The ADK has the following key features:
-
Quick Setup: Build agents quickly with existing models that DigitalOcean provides, including commercial models from OpenAI and Anthropic, or third-party models. You can use any model key, even if the model isn’t hosted on DigitalOcean or the model key is not provided by DigitalOcean.
-
Python package
gradient-adk: The ADK includes a Python packagegradient-adkthat you can install usingpipto integrate with your existing code.
-
Framework Agnostic: Use LangGraph, LangChain, CrewAI, or custom code for your agent code.
-
Local Testing: Test on your machine before deploying. You can have multiple versions of your agent deployed to different environments in the same workspace simultaneously. This lets you test agent configurations and workflows exhaustively before you deploy the workflow to production.
-
One-Command Deploy: Use the
gradient agent deploycommand to deploy your agent and make it live. -
Automatic Monitoring: Use built-in traces and logs for monitoring agent performance.
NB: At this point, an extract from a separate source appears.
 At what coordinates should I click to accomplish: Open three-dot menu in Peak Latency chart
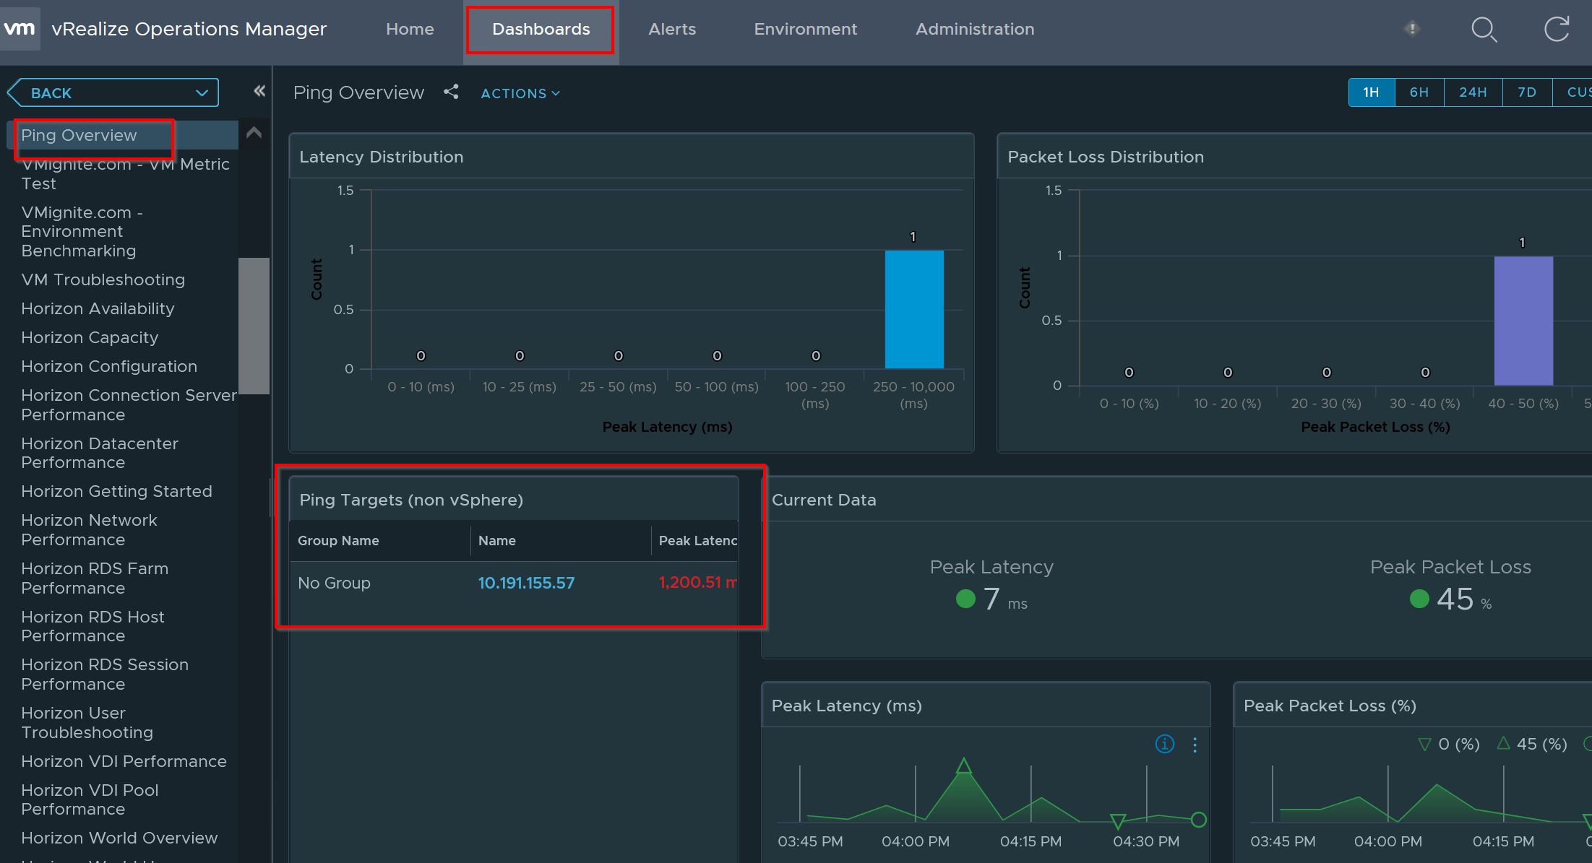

Capture calls to LangGraph nodes automatically to create traces to debug and evaluate agent performance when you use LangGraph to add nodes.
-
Streaming Support: View real-time responses.
-
Evaluation Framework: Run comprehensive evaluations with custom metrics.
-
Knowledge Base Integration: Connect to Knowledge Bases for RAG.
See Build Agents Using the Agent Development Kit to learn more about using the ADK to create agents.
DigitalOcean Knowledge Bases
A knowledge base is a private repository of unstructured content, such as files, folders, and URLs, that improves agent responses using retrieval-augmented generation (RAG). Knowledge bases store source data in DigitalOcean Spaces object storage and store indexes in a DigitalOcean OpenSearch cluster.
You can add data sources to knowledge bases from Spaces buckets, local files, seed or site map URLs, Dropbox folders, and Amazon S3 buckets.
Embeddings Models
The embeddings models convert unstructured data into vector embeddings so AI agents can find content that matches a user’s input.
Activity Logs
Activity logs give you visibility into indexing jobs for each knowledge base. You can view recent activity and download CSVs for debugging.
Retrieve
The retrieve feature lets you query a knowledge base for relevant chunks, apply metadata filters, and review the results for use in your applications and agent workflows. Each user query is vectorized using the knowledge base’s selected embeddings model.
You can retrieve data and run semantic, keyword, or hybrid searches, review scored chunks, and generate live Gradient SDK (Python) and cURL examples from the current query via the Control Panel or API.
You can optionally enable reranking to re-score and reorder retrieved chunks so the most relevant results appear first.
Knowledge base retrieval is also available through an MCP server for querying, filtering, and retrieving chunks. For setup information, see Knowledge Bases MCP Tools.
RAG Playground
RAG Playground lets you test how a selected serverless inference model answers a query using content retrieved from a knowledge base. You can enter a query, choose a model, and adjust settings such as system instructions, max tokens, and temperature.
RAG Playground shows the generated answer alongside retrieved chunks, including source details, page numbers, relevance scores, and which chunks were used in the response.
Auto-Indexing
Auto-indexing keeps data sources up to date by re-indexing changes on a recurring schedule.
Chunking
Chunking controls how documents are split before indexing. You configure chunking per data source and use different strategies in the same knowledge base.
DigitalOcean AI Platform supports section-based, semantic, hierarchical, and fixed length chunking for different document types, retrieval patterns, and cost needs.
For details and recommendations, see our chunking best practices and chunking parameters reference.